Article Preview
TopIntroduction
“Since at least 1911, scholars have tried to answer the question. Why do some firms persistently outperform others?” (Barney & Arikan, 2001, p.124). In the present, firms must compete in a complex and challenging context that is being transformed by many factors from globalization, frequent and uncertain changes in the growing use of information technologies (DeNisi, Hitt & Jackson, 2003). Ito and Chevalier (2010) based on a Japanese firm’s data collected during the years 1994 - 2003 found that the interaction of innovation and export investments is a source of permanent differences in performance among firms.
Every business to survive and thrive in a competitive business environment needs to possess a certain level of strategic capability (Teece, 2014). The type of strategic capability that the company needs at a specific time is determined by the legitimizing forces and the threats/opportunities in the future business environment (Ansoff, 1984). The purpose of strategic management focuses on searching for ways to understand the factors which contribute to the sustainable competitive advantage for organizations (Grant, 2018; Hitt, Ireland & Hoskisson, 2017; Porter, 1980, 1985; Rumelt, 1991).
There are many determinants that have an important influence on the ability of companies to achieve a sustained competitive advantage through a positioning facing the cost (Porter, 1980), the ability of product differentiation (Caves & Williamson, 1985; Porter, 1980), the ability of organizations to establish and cooperate on strategic alliances (Kogut, 1988).

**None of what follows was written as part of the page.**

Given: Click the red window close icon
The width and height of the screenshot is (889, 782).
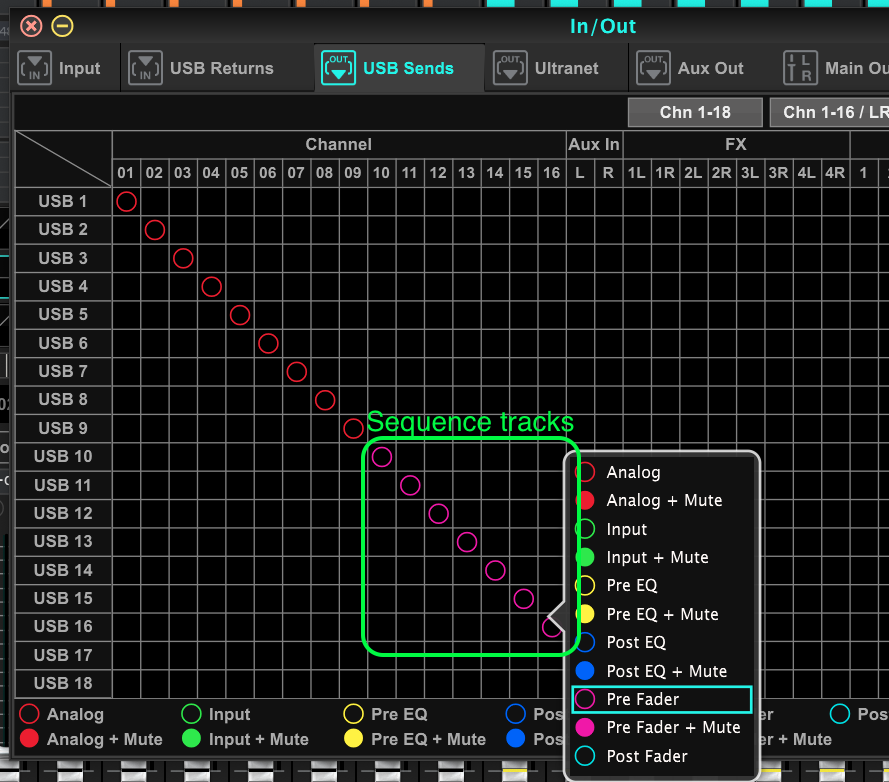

It is also mentioned with some frequency the role of systems and information technology (IS/IT) as enhancers of sustained competitive advantage for firms (Barney, 1991; Clemons, 1986, 1991; Clemons & Kimbrough 1986; Clemons & Row, 1987, 1991; Melville et al., 2004).
In the 1990s, some strategic thinkers (Barney, 1991; Grant, 1996a; Wernerfelt, 1984) began to suggest an alternative view of strategy in contrast to Porter’s proposals. They argue that the greatest variation in profitability between firms was not between firms in different industries, but between firms in the same industry. This suggests that it is not so much difference in the structural factors within the industry that determines profitability of firms, but what is inside an organization, the resources or assets that allows them to compete. If these resources, competencies and capabilities are valuable, rare, inimitable and non-substitutable they can be used to implement value creating strategies that will provide sustainable competitive advantage (Barney, 1991; Priem & Butler, 2001b; Wernerfelt, 1984). The only purpose of undertaking any business activity is to create value. If undertaking the work destroys value the activity should not be started. The challenges faced by organizations to increase value from there IS/IT investments, the low-level of organizational competencies in exploiting IS/IT was revealed and an underlying cause of the difficulty in dealing with these challenges (Ward & Daniel, 2012). Several studies found no direct relationship between IS/IT investment and productivity at the level of firms, industries, and the economy (Strassmann, 1990). One of the most widely cited quotes by Solow in 1987 is, “we see computers everywhere except in the productivity statistics”. This phenomenon is commonly known as the “Productivity Paradox”, which states that IS/IT investments do not affect productivity growth.